Большинство жителей Абхазии статью, конечно, не читали. Более того, говорили, что власти изъяли из местных библиотек номер журнала, где она была опубликована. Пересказывали статью в доступной рассказ­чику форме. Когда я уезжала из Абхазии, друзья просили меня разыскать номер журнала и выслать им. Номеров журнала в продаже больше не было, пришлось в “Ленинке” делать очень редкую по тем временам операцию ксерокопирования и передавать “прокламации” в Абхазию через проводников поезда.

 

Теперь, из нашего далека, мы определили бы события 1977—1978 годов как отстаивание абхазами своей национальной самобытности. Впрочем, подобные напряжения, как я уже говорила, случались и ранее. Вспышки происходили периодически, “на молодую кровь” — как только подрастало еще не митинговавшее поколение. Но в СССР — тогда только митин­го­вали, а вслед за гибелью державы грузино-абхазский конфликт унес жизни более 20 тысяч человек, оставив опустошенной половину Абхазии.
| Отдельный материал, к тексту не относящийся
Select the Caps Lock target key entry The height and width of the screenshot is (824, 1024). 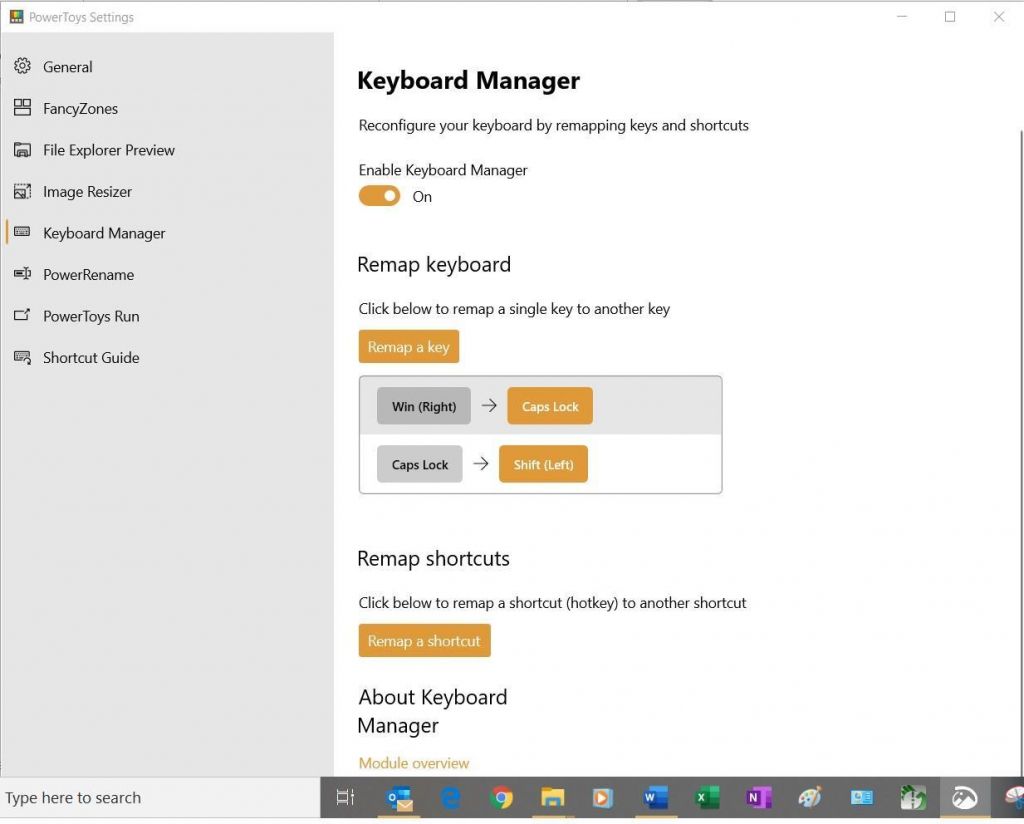(549, 406)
В том давнем 1977 году речь шла о статье Вадима Кожинова “Современная жизнь традиций. Размышления об абхазской литературе”, напечатанной в 4-м номере журнала “Дружба народов”. Это блиста­тель­ный, ослепительный портрет народа в историко-литературном воплощении. Статья по насыщенности фактами, идеями, оценками соизмерима с монографией, и она не утратила своей ценности четверть века спустя. Но даже не это ее главное достоинство. Поражает удиви­тельное проникновение в то, что составляет основу национального характера абхазов, их неповторимый облик. Кожинов открыл абхазам их самих, увидев проницательными и любящими глазами то, что сами они, впитав с молоком матери, не сознавали во всей глубине и объеме. Перечитав теперь статью заново, я поймала себя на том, что думала и писала об Абхазии словами Кожинова, что это он открыл мне Абхазию, абхазов, их удивительную способность к самоиронии, сплав “предельной сдержанности и полной открытости”, нравственную основу с ее самобытным и глубоким понятием о чести “аламыс”, словом, то, что называется одним словом “апсуара” — “абхазскость”.

Нельзя не упомянуть еще одно размышление из “Современной жизни традиций”, и в этом тоже он, Кожинов, явил себя как блестящий полемист и фрондер. В своей статье он виртуозно обращается к версии модного в то время этнографа Г. Ф. Турчанинова о существовании древней абхазской письменности, которая могла быть “двигателем и соучаст­ником” древнейшего в мире финикийского письма. Не берусь судить о научной обоснованности гипотезы. То область историков, лингвистов. Тут важней контекст, в котором обращается к ней Кожинов, в том, как отозвалось его слово. В те напряженные времена абхазов невероятно ободрил постулат о том, что письменность, созданная их пращурами, могла послужить составляющей в создании греческого, а затем и славян­ского, русского алфавита, что она вернулась им кириллицей, на которой пишут их писатели. В их подсознании укреплялась линия: абхазы — русские — православные, и это становилось не случайным сближением.

Вполне возможно, что взрыв страстей конца 70-х годов просто совпал по времени с выходом статьи Кожинова. Но вероятнее, — и абхазы, особенно представители интеллигенции, подтвердят это, — совпадение было не случай­ным. Кожинов взрыв этот предчувствовал и, как мне думается, стремился дать абхазскому народу аргументы, помогающие ему отстаивать свое националь­ное равноправие . Итог того времени: 27 июня 1978 года, после очередных крупных волнений, Шеварднадзе — по требованию Москвы — вынужден был признать в речи на пленуме ЦК КП Грузии: “Прямо надо сказать, что в прошлом, известном нам периоде, в отношении абхазского народа проводилась политика, которую практически следует назвать как шовинистическая”.

Незадолго до смерти Кожинова мы говорили с ним о современной русской литературе о Кавказе. “Удивительно, но закономерно, — сказал Вадим Валерианович, — что подчас именно русские литераторы тоньше и глубже проникают в суть истории кавказцев, их менталитет, психологию”. Он выстраивал эту линию от Бестужева-Марлинского, Пушкина, Лермонтова, Толстого. То, что русским литераторам удается подчас проникнуть в Кавказ и кавказство глубже, чем самим его жителям, для кавказцев вовсе не обидно: лицом к лицу, как известно, лица не увидать. Так вот, то, что Кожинов говорил о подлинных русских писателях, в полной мере относится к нему самому.